内容(「Oricon」データベースより)

戦後の日本映画の貴重なバイプレーヤーで、自らを“三文役者”と呼んだ役者・殿山泰司の半生を描いた、新藤兼人監督が贈る名作ドラマ。

最近なにかと新藤兼人ですね。監督曰く、「映画は集団意識によって描かれる。」んだそうだ。年初めからなんだかすごいラインナップになりそう。

まず殿山泰司という人は自らを、三文(つまらない、値打ちのない)役者と称して、数々の映画に出演。その演技とはバイタリティーにあふれ、数々の名演を披露した。だが私生活では酒に女に癖が悪く、そのだらしなさには、本人さえ苦闘するが、役者魂があった。滑稽で悲しくて、そこが人間味あふれる殿山泰司「タイちゃん」だった。

その殿山泰司という人をこよなく愛し、監督作品にはかならず出演させていた新藤兼人が、彼への最大のオマージュとして描き上げた。

作品は冒頭から彼の出生紹介から始まる。構成としては変わっていて、時たま実際に彼の俳優仲間であった「おとじ」(乙羽信子の愛称。当時そう言われていたようだ。)がコメンテーターとして登場。殿山を演じる竹中直人に直接、合いの手のように会話するという不思議な形。そして劇中、彼の出演作品のシーンを挿入し、当時の彼の姿を強く印象付けている。映画の裏話、実際交友のあった役者を起用し、対話させるがドキュメンタリーなのか劇映画なのか、「実際の話」感覚がする映画だ。

新藤兼人らしい男女の性の大らかな表現がここでも出てくる。荻野目慶子が演じる側近の妻(殿山は籍も入れた内縁の妻もいたが、年の離れた若い妻と生活していた。)のヘアーまで見せるその大胆さ。あっけらかんとしている。

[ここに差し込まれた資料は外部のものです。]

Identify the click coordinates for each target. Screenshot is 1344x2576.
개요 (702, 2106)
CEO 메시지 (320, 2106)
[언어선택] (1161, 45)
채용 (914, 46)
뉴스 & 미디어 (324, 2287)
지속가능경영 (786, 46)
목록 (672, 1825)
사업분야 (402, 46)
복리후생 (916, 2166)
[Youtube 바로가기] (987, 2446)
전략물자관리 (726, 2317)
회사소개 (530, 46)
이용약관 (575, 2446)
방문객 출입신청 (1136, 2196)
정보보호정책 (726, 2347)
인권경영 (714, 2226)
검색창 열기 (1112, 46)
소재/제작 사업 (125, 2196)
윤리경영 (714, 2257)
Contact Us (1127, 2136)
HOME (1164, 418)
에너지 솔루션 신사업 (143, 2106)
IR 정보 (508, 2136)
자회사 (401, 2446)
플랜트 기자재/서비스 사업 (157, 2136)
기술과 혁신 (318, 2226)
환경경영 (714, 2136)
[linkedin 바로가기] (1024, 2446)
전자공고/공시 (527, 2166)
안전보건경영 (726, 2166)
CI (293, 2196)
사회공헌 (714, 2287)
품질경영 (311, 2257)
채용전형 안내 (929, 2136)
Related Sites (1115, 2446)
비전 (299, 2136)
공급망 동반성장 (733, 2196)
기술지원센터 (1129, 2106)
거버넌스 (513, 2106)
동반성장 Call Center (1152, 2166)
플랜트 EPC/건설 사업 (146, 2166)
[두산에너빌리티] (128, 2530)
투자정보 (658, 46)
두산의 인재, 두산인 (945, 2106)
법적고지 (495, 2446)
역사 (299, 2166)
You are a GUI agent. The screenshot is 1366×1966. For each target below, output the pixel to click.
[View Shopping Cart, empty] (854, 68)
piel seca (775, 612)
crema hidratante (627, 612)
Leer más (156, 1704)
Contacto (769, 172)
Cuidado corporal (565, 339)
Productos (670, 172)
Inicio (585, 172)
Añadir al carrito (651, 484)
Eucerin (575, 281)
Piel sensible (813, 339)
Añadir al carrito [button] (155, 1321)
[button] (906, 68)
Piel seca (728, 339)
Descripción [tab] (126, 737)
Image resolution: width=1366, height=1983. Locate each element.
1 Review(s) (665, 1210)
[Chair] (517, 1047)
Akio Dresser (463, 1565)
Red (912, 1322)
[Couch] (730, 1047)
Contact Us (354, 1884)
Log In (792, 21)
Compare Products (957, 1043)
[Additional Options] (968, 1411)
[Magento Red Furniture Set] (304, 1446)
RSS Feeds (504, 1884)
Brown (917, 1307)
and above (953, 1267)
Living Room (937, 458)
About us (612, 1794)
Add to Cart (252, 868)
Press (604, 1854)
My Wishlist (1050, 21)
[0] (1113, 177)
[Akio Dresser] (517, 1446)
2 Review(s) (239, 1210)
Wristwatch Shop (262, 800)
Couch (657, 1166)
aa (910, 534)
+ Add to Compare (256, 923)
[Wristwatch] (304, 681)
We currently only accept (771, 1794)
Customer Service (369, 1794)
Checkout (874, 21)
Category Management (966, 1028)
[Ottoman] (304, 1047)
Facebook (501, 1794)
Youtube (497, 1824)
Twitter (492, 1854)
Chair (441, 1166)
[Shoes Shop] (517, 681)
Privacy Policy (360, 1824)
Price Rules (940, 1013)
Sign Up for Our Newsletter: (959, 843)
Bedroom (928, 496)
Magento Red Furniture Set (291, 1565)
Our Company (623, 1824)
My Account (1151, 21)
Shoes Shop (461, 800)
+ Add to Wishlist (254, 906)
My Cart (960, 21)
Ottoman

タイちゃんが生きた時代が時代なだけに、忠実な時代設定を描いているではなし。街中のシーンでは適当に現代の街並みで撮影している。「監督の背中にゲロ吐いてしもた~。」なんて自分の失態に泣き叫ぶ彼の人生、見ていて笑ってしまう。タイちゃんがもっとも恐れ、もっとも尊敬していたのは監督だった。

DVDでは公開時、モントリオール国際映画祭に招待された孫が新藤兼人をつれてカナダへ行く15分程度のドキュメンタリーが入っていた。